However, search engines remain the most popular way of finding information on the Internet. A 2003 New Zealand study of government online information [HREF3] suggests that search engines are the most common method of finding government information on the Internet (41%), followed by going directly to the government department website (23%). This trend is even higher among young users, with over 60% of under 20 year olds and 52% of 20-29 year olds using search engines as their main pathway to government information resources.

The growth in traffic (data transfers) on the Internet is well documented. Annual rates of growth are typically between 50-150%. Data downloads by Australian Internet users rose by 60% between 2002 and 2003 and 130% between 2003 and 2004 (September quarters) [HREF4]. Such general rises in usage are also reflected in the National Library’s web site which has undergone an increase in page views of about 130% over the period July 2002 to May 2004. Figure 1 shows total National Library web site page views (excluding the Pictures Catalogue) for the period June 2002 to December 2004.

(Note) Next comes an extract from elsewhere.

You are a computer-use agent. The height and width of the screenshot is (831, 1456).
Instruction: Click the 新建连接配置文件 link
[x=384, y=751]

Figure 1 NLA web site page views from July 2002 to December 2004

Figure 1: NLA web site page views from July 2002 to December 2004

This paper documents an increase in usage of the National Library’s digital collections that is attributed directly to indexing by Internet search engines over and above the general increase in Internet usage seen in Figure 1. Statistics used are from web server access logs. Such logs are of limited use [HREF5] and need to be interpreted with caution, but can be used to indicate broad trends in usage and source of accesses. All web server logs have been pre-processed to eliminate accesses due to search engine harvesting.

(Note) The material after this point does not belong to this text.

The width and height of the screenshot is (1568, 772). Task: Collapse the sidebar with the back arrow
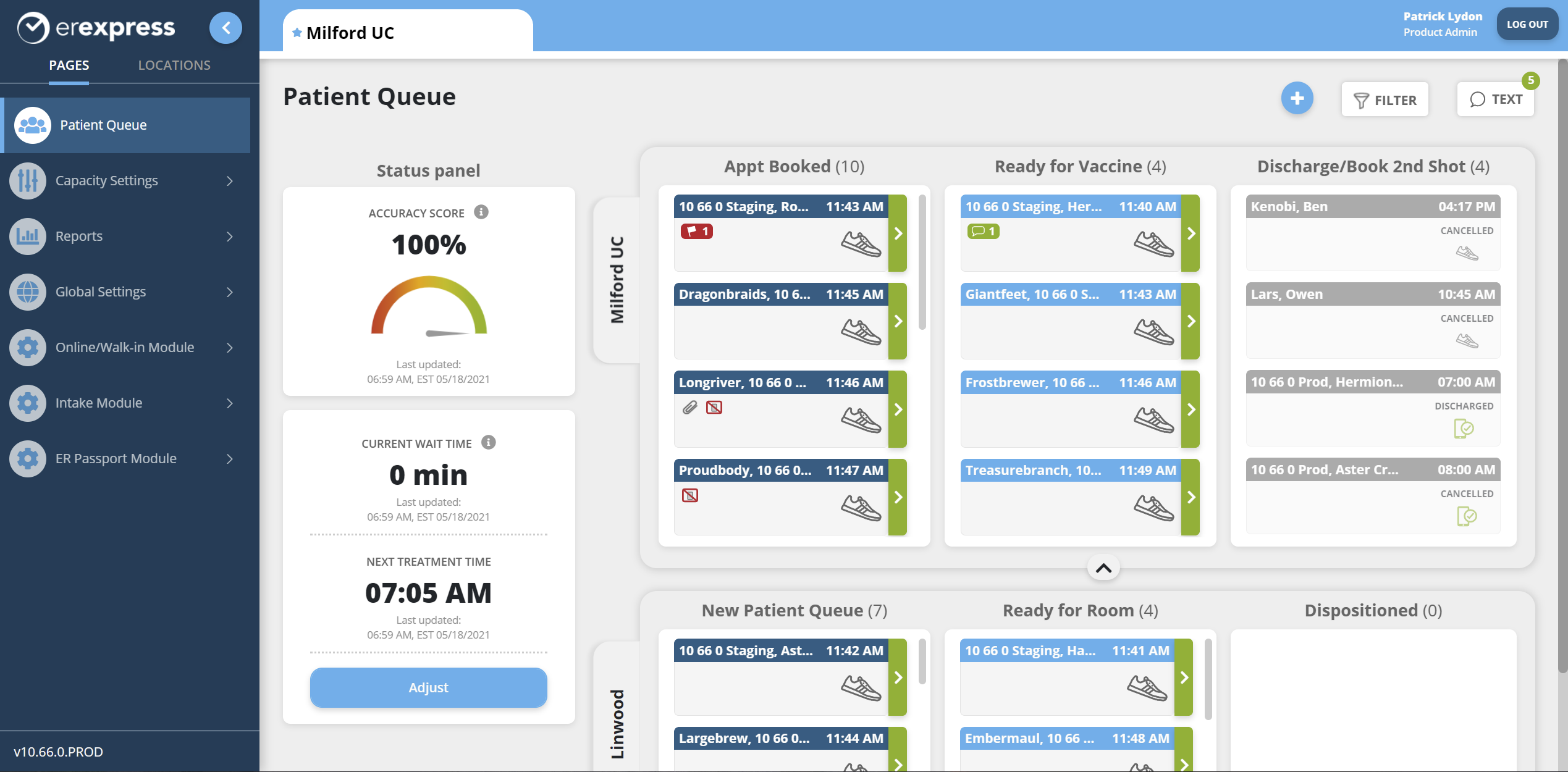pos(226,28)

Exposing the deep web is highly relevant to libraries which traditionally attempt to make their collections as easily accessible to as wide a range of users as possible. Initiatives such as Google’s plan to scan the full text of out of copyright items from major US and European libraries as well as extracts from in copyright material [HREF6] will increase the imperative for information providers to ensure their collections are “search engine accessible”. And there is a growing expectation, especially among younger Internet users, that the high quality collections held by libraries and other cultural institutions should be accessible through Internet search engines.

Exposing the deep web

The National Library of Australia began digitising its Pictures Collection in 1996. Since 2001 the Library has increased the volume and coverage of material being digitised to also include maps, sheet music, manuscripts and some books and serials. To deliver online access to digitised items from the Pictures Collection, in 2001 the Library developed the Pictures Catalogue [HREF7], which provides access to about 100,000 digitised paintings, drawings, prints and photographs. Users can search the catalogue by creator, title, subject and other attributes and display the metadata describing the item along with a JPEG image of the item. Figure 2 shows a photograph by Harold Cazneaux titled 18 footers racing Sydney Harbour from the Pictures Catalogue. Note that the Library’s digital collections are not full text, but include images of the collection item and descriptive metadata which is indexed for discovery purposes.

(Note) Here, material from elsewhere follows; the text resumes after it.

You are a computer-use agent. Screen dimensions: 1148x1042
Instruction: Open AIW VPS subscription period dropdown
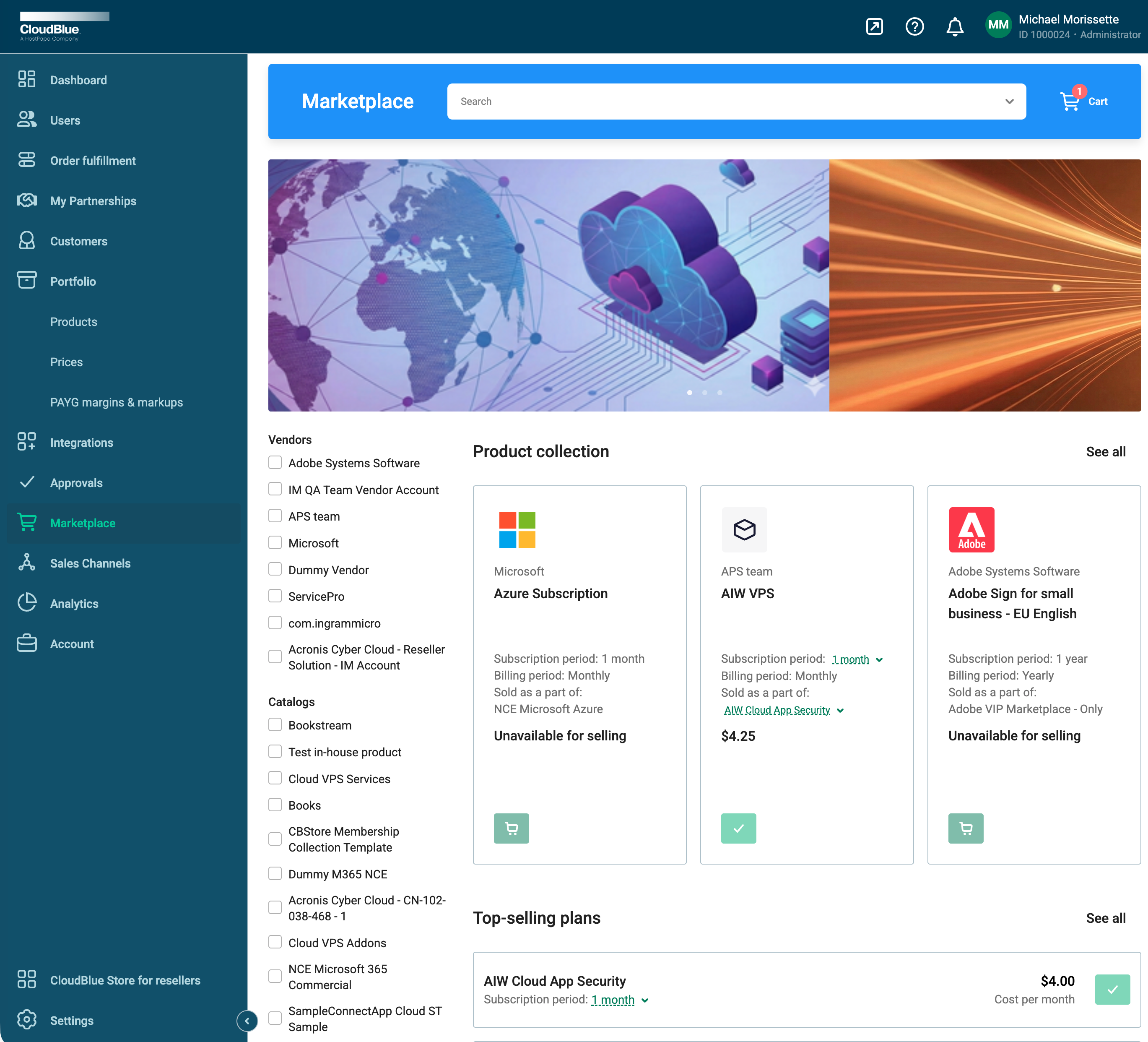point(857,659)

Figure 2: Cazneaux, Harold, 1878-1953. 18 footers racing Sydney Harbour. 1921

Figure 2: Cazneaux, Harold, 1878-1953. 18 footers racing Sydney Harbour. 1921.
http://nla.gov.au/nla.pic-an7831529-5

In November 2002, the Library began exposing its digital collections to Internet search engines like Google by creating lists of URLs for search engines to harvest [HREF8]. Each URL resolves to a dynamically generated page as in Figure 2 that includes metadata describing a collection item along with an image of the item. The URLs for each digital collection item include a persistent identifier assigned to the item and make use of the Library’s resolver service to provide a stable web address for long term access [HREF9]. The persistent identifier is stamped on the image within a standard footer and the persistent URLs for the image page and the image itself can be used for citation and reference purposes.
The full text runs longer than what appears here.